EXCERPT:
··········
The MicoSD slot is spring loaded, it works fine.

The GBA and Rumble cards fit perfectly flush with the GBA slot on the DS Lite unlike the very slight over hang the EZ 3in1 Pak has. The outside coat isn't glossy like the DS Lite but it still looks good when inserted.

The DS boots straight to the DSTT menu where you can select a game to play rather than to the normal DS menu. The interface isn't the prettiest thing around with the gray steel-like menu. However the card is easily skinnable as you just have to replace a few BMP files to create your own skins (I'm working on a GBAtemp theme at the moment). 

There is a lot of information on the top screen when selecting a game, like name, size, save time, gamecode and the game icon. It's great to see the gamecode displayed along with the time for when the game was last saved.

On the bottom screen is a list of all the games on the card it's easily scrollable with either the touchscreen or d-pad. Pressing the + sign icon next to a game will bring you to some options which are saved for the game such as DMA mode, Softreset and Cheat, each with an on/off button. If you click the cheat bar you will get a list of cheats for the game you can enable on or off.

Going into system options you have the ability to enable soft reset on as default for all the games, start passme mode, start GBA mode, power off the system and toggle the brightness level.

The DSTT saves the save file of games directly to your microsd when you save in-game rather than to a battery. This means you will never loose saves from a battery running dry and also you won't have to wait for the previous save to be copied to the microsd when loading another game. This makes the DSTT menu speedy and easy to use.
··········
DATA SECTION:
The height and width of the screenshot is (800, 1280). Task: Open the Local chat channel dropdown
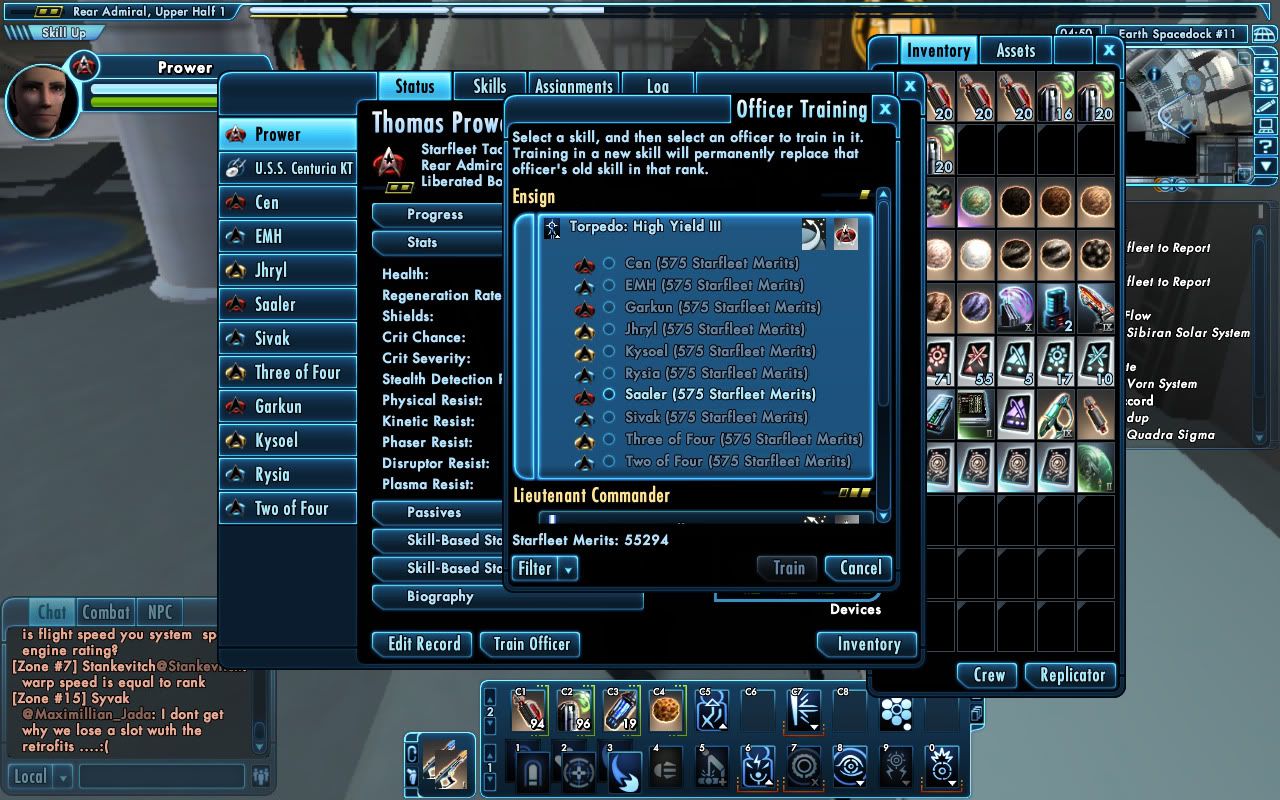(62, 776)
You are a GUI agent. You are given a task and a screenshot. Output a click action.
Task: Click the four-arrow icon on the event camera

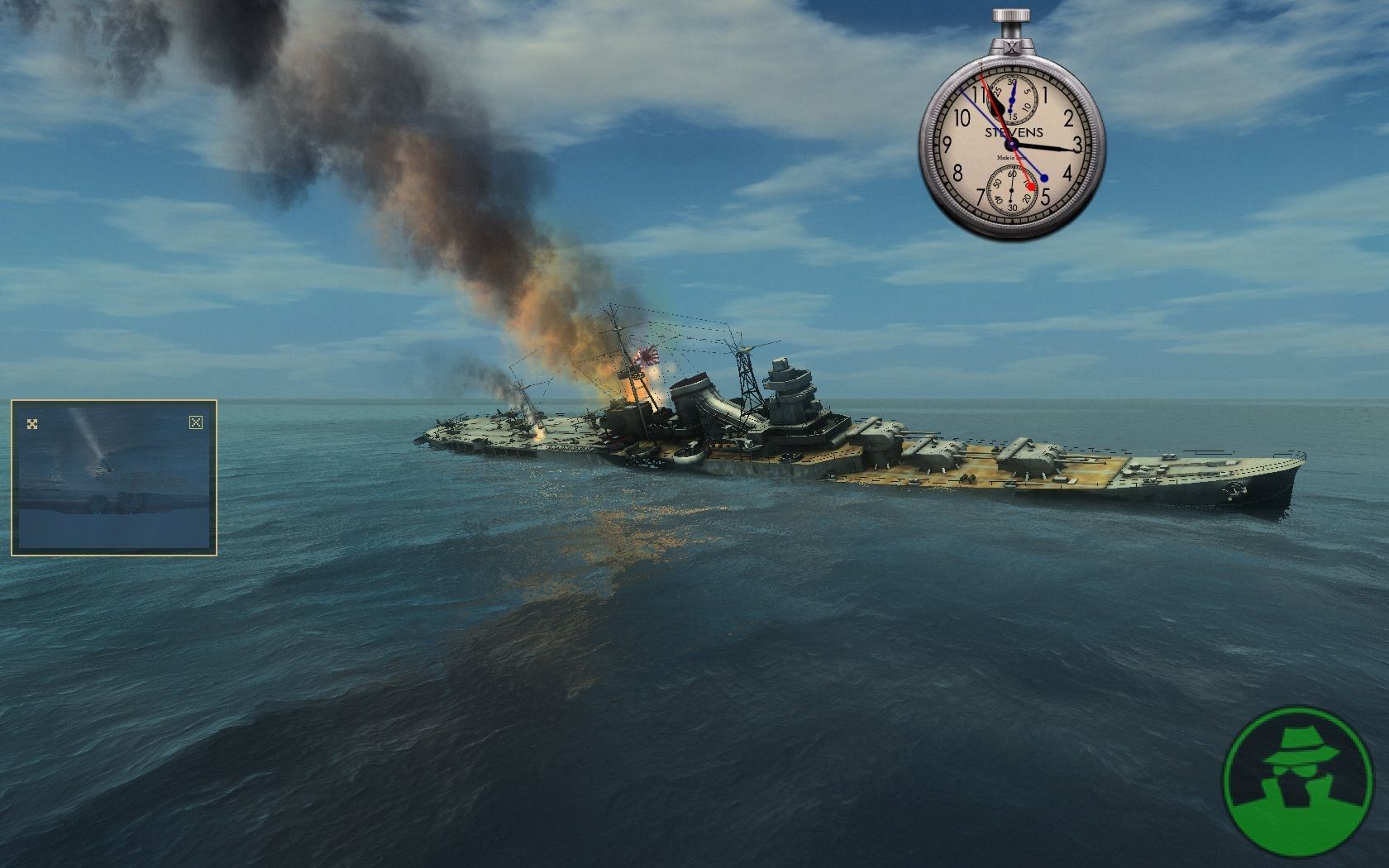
··········
PROBLEMS TO WORK ON:
1) According to the DSTT review, why will saves never be lost to a dead battery, and why is there no wait when loading another game? Answer in one to three sentences.
2) Reproduce the DSTT review word for word, starting with "There is a lot" and going on through "was last saved.".
3) Answer these questions from the DSTT review:
(a) How does the review describe the look of the menu interface?
(b) What files need replacing to make a custom skin?
(c) Which per-game options appear after pressing the + sign icon?

RESPONSES PER TASK:
1) The DSTT writes the save file straight to the microSD card when you save in-game instead of storing it on a battery. Because no battery is involved, saves can't be lost when one runs dry, and there's no previous save waiting to be copied to the microSD before another game loads.

2)
There is a lot of information on the top screen when selecting a game, like name, size, save time, gamecode and the game icon. It's great to see the gamecode displayed along with the time for when the game was last saved.

3)
(a) It is a gray steel-like menu.
(b) A few BMP files.
(c) DMA mode, Softreset and Cheat.